* **Instructions for the task**
Repeat, word for word, the part of the article on being resilient that runs from "Interestingly, in 2018" to "needs to follow.".
----- Source text -----
This article is about being resilient. It is not about resilience. A resilient person or organization can get through a crisis. But making it through once is not enough. It is highly likely there will be more and greater disruption in the short- and long-term. We are already living this. Being resilient is a state of readiness, a way of acting, a way of thinking. It is proactive, not reactive. In today’s work environment, this is business critical, for individuals and for organizations. It may even be a question of survival.
Proactive resilience is the future today, a race with no finish line
In the words of D. Christopher Kayes: “Thinking about resilience when there isn’t a catastrophe going on is one of the hallmarks of a resilient organization… It’s not only about responding to problems, but also about how to get ahead of them in the future”. The British Standards Institution (BSI) visualizes organizational resilience as a race that “has no finish line”.
Organizations are weak in resilience today. They are not good at horizon-scanning nor at adapting.
The BSI conducted a study in 2017 then again in 2019. They identified 16 components of resilience. I am focusing on two of them here:
- Horizon scanning (“systematic review to identify change, threats, risks and opportunities”).
- Adaptive capacity (“current ability to identify and adapt to uncertainty or change”).
Comparing the results of their 2017 report with that of 2019 shows a dramatic and critical shift in perceptions, both in importance and performance. The perceived importance of these two interdependent capabilities jumped dramatically between 2017 and 2019 from bottom to the top of the list! However, when asked about their performance, most managers felt they were not good at horizon scanning nor at being able to adapt. Simply said, companies have realized how important it is to be adaptive and that horizon scanning is highly important. They recognize their weakness in both.
I saw the same results in my research between 2013 and 2018 where I asked over 300 organizations over four consecutive years to state their agreement or disagreement with the statement “Our organization can respond rapidly to major events or transitions: market changes, competition, economy downturns, environmental or disaster events.”
The low levels of agree or strongly agree over the 4 years never even come close to 50% of the surveyed organizations. This is worrying.
Interestingly, in 2018 the percentage that agreed increased significantly, as did the percentage that disagreed! A sign perhaps that people are looking at adaptation with a clearer eye. Still, there’s a lot of progress to be made.
Gig-mindset oriented people in general are good at scanning the horizon. It is second nature to them. They have high external awareness and do extensive networking. However, having a few gig-mindset oriented people in the organization is just the starting point. The work culture needs to follow.
----- Supplied data -----
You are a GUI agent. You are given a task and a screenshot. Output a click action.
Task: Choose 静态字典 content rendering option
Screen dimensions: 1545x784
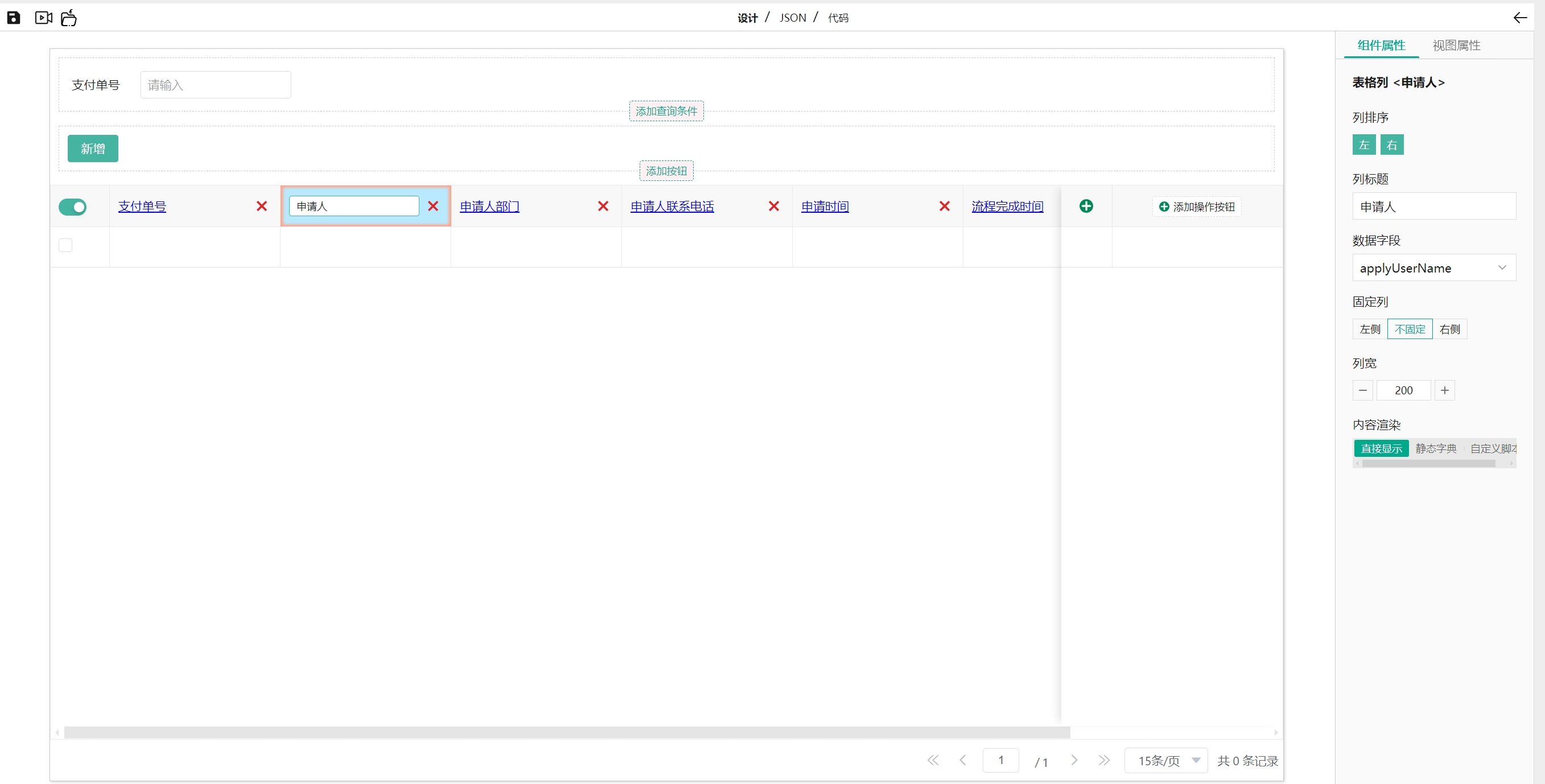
-----
* **Expected output**
Interestingly, in 2018 the percentage that agreed increased significantly, as did the percentage that disagreed! A sign perhaps that people are looking at adaptation with a clearer eye. Still, there’s a lot of progress to be made.
Gig-mindset oriented people in general are good at scanning the horizon. It is second nature to them. They have high external awareness and do extensive networking. However, having a few gig-mindset oriented people in the organization is just the starting point. The work culture needs to follow.